MERCATO – L’Inter mette 100 milioni sul piatto: dopo Bonny, obiettivo Leoni. I dettagli

C’è un’Inter che cambia pelle, che abbandona il passato di conti tirati e rincorse al bilancio per affacciarsi a un futuro in cui si osa. E non è solo un’impressione: sotto la guida solida (e silenziosa) di Oaktree, il club nerazzurro si sta trasformando. In America, dove la squadra sta svolgendo la tournée tra West Coast e Charlotte, la nuova Inter non si limita a macinare chilometri e minuti nelle gambe, ma dà forma concreta a un progetto ambizioso e — diciamolo — finalmente aggressivo sul mercato.
Non si tratta di sogni: si tratta di numeri. L’Inter ha già investito 70 milioni prima di arrivare a luglio. Se arriveranno anche i 24 milioni per Ange-Yoan Bonny, la cifra lieviterà a quota 94,5 (compresi Zalewski e i bonus di Henrique e Bonny). A quel punto, la mitica soglia dei 100 milioni sarà più che un’ipotesi: un segnale forte, chiaro, identitario. Un cambio di rotta che il tifoso interista riconosce subito — e apprezza.

Gioventù, coraggio e… Leoni

Sì, perché l’Inter non spende a casaccio. Anzi, costruisce. E lo fa guardando al futuro: Sucic (14 milioni) è già una piacevolissima sorpresa, Henrique (23 milioni) deve solo ambientarsi, Zalewski (6,5 milioni) sarà il tuttofare che Inzaghi ama. Bonny, che a breve si unirà alla comitiva americana, è un altro tassello “futuribile” che però può dare subito profondità alla rosa.

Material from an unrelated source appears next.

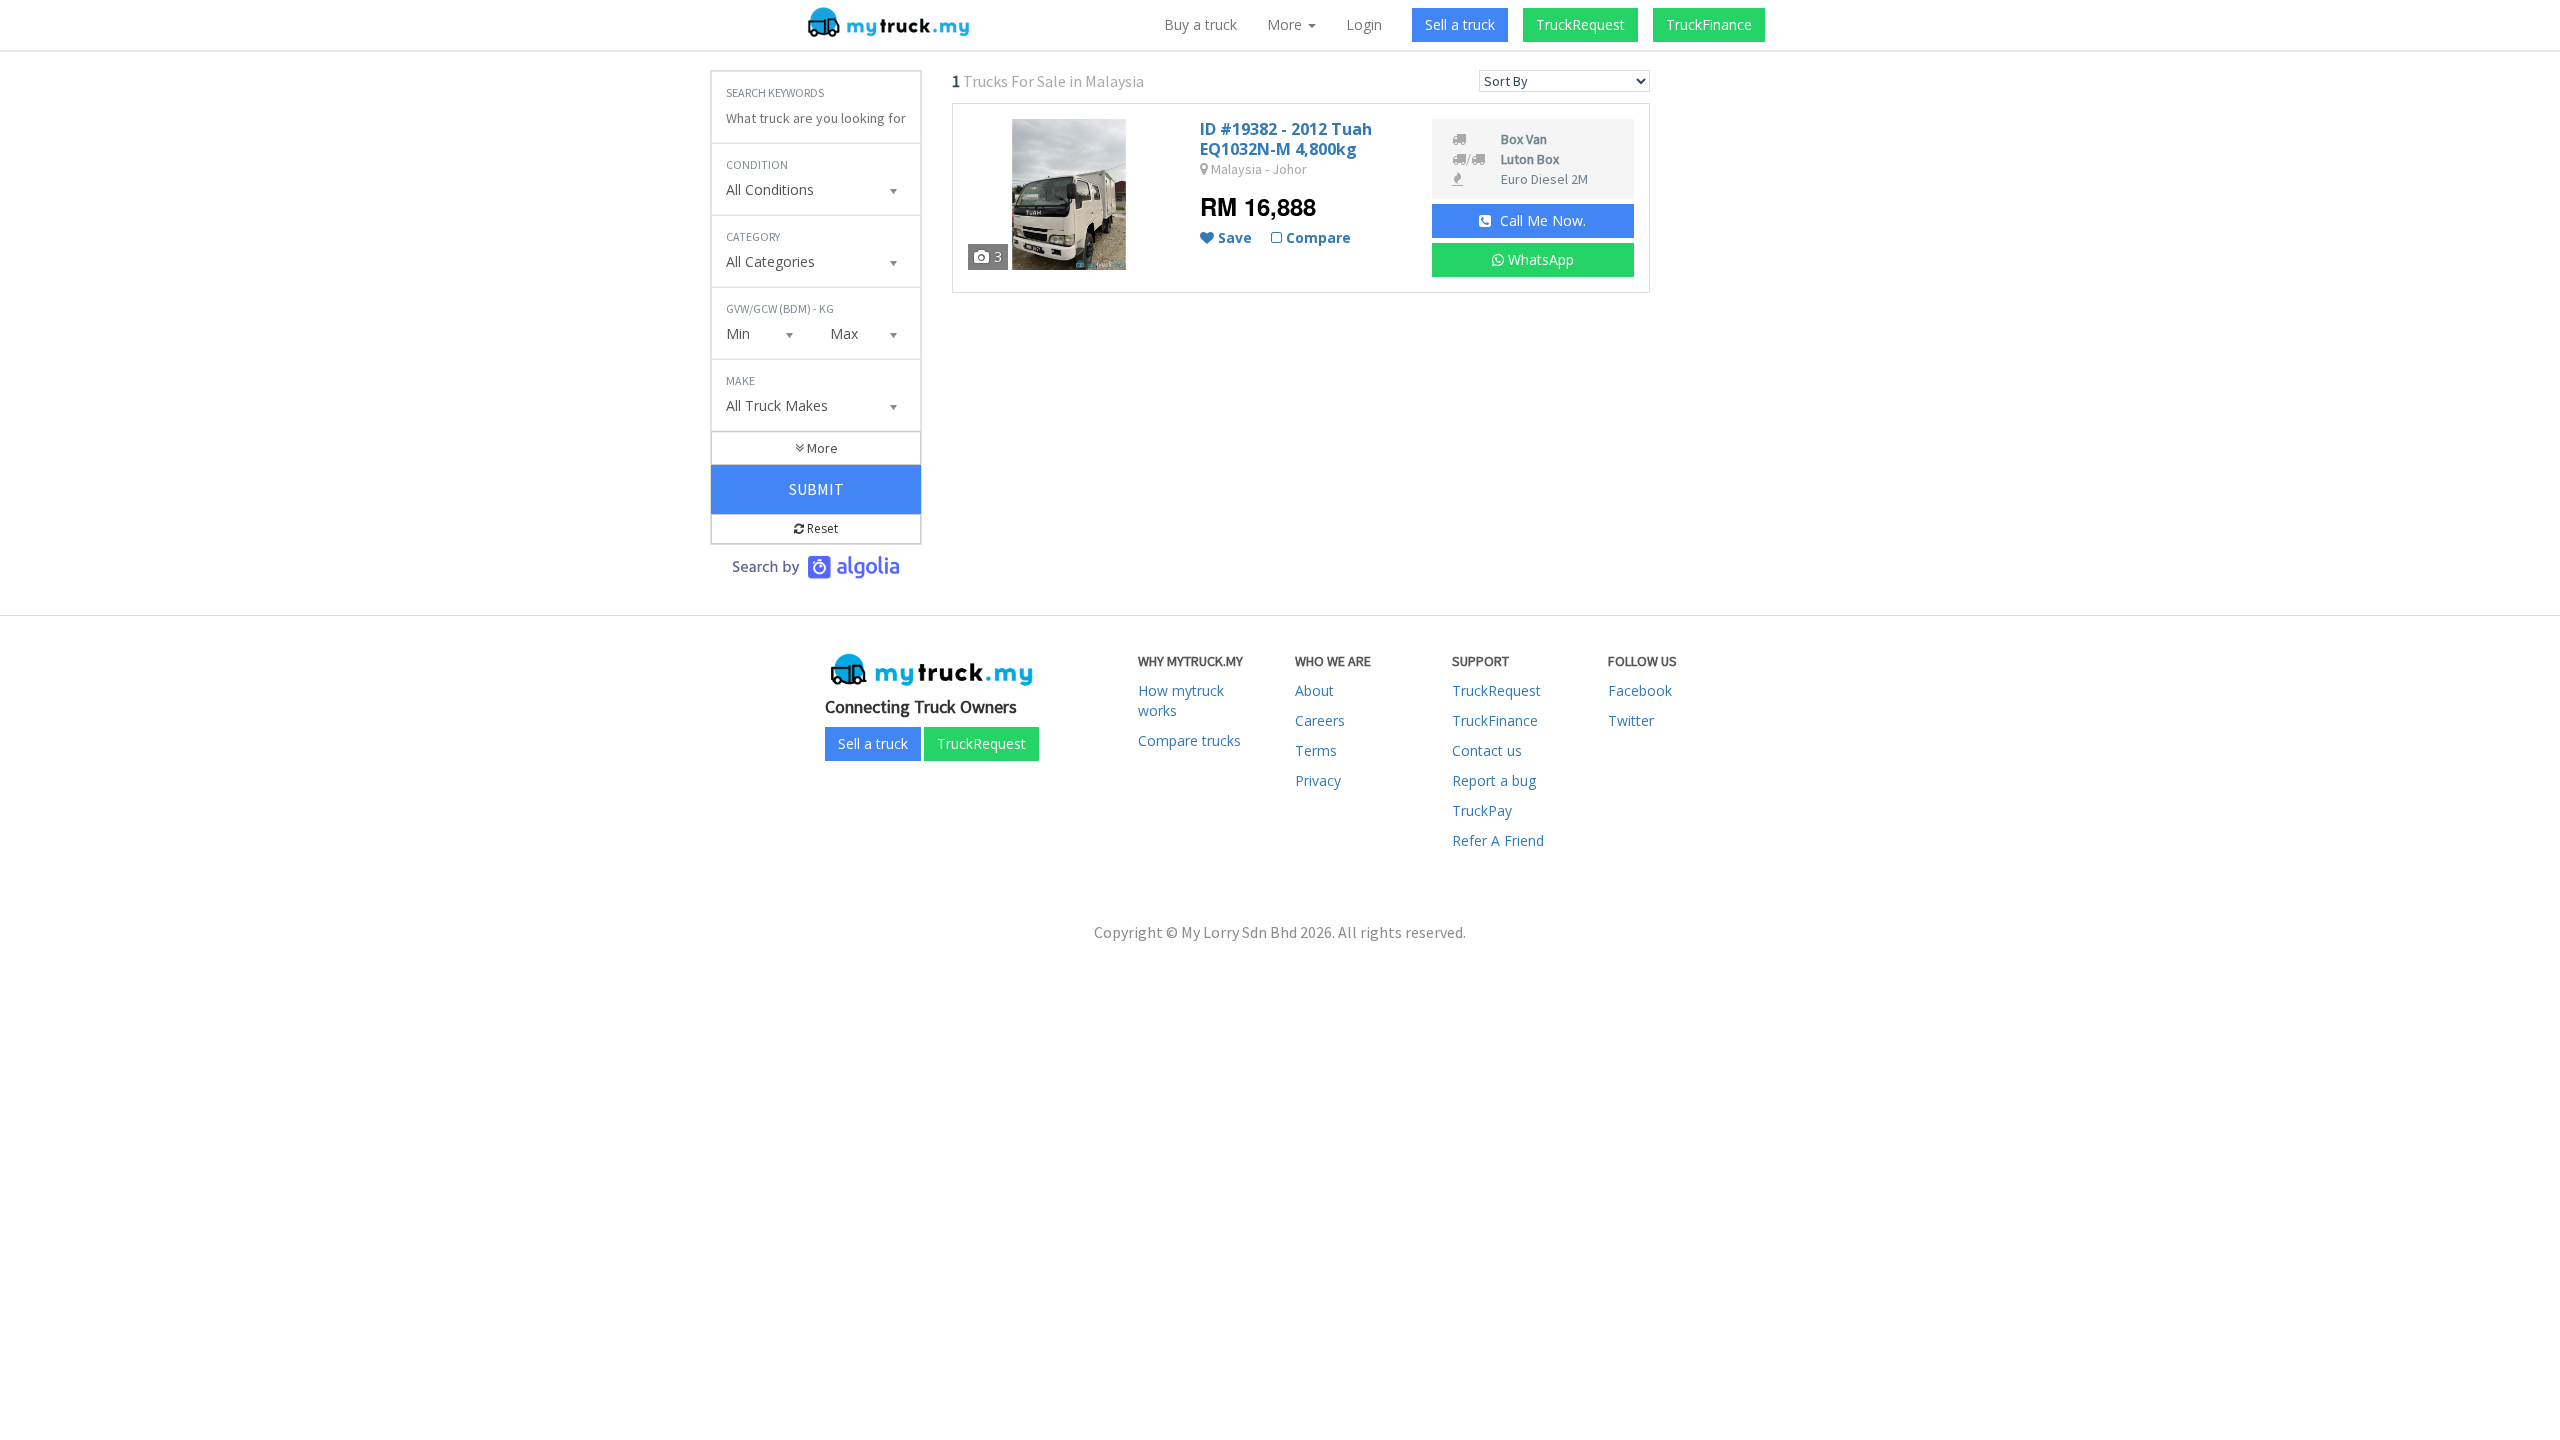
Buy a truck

E poi c’è il colpo grosso in arrivo: Giovanni Leoni, il difensore classe 2006 del Parma, cresciuto sotto gli occhi di Chivu. È lui il nuovo obiettivo principale per rinfrescare una retroguardia che inizia ad avere qualche primavera sulle spalle. Il Parma lo blinda, lo valuta già almeno 30 milioni, ma l’Inter ci lavora con pazienza — e magari con l’idea di lasciarlo un altro anno in prestito in Emilia. Una mossa da grande società, che programma e non improvvisa.

Cessioni? Sì, ma senza ansia

Le cessioni arriveranno, certo. Fa parte del gioco. Bisseck potrebbe partire per 30-40 milioni, Stankovic per una decina, e resta da decifrare il rebus Calhanoglu. Ma l’Inter di oggi non è più costretta a vendere per comprare. Ora compra, poi valuta chi può salutare. È una rivoluzione culturale che non può passare inosservata: per chi ha vissuto gli anni del braccino corto, tutto questo ha il sapore della riscossa.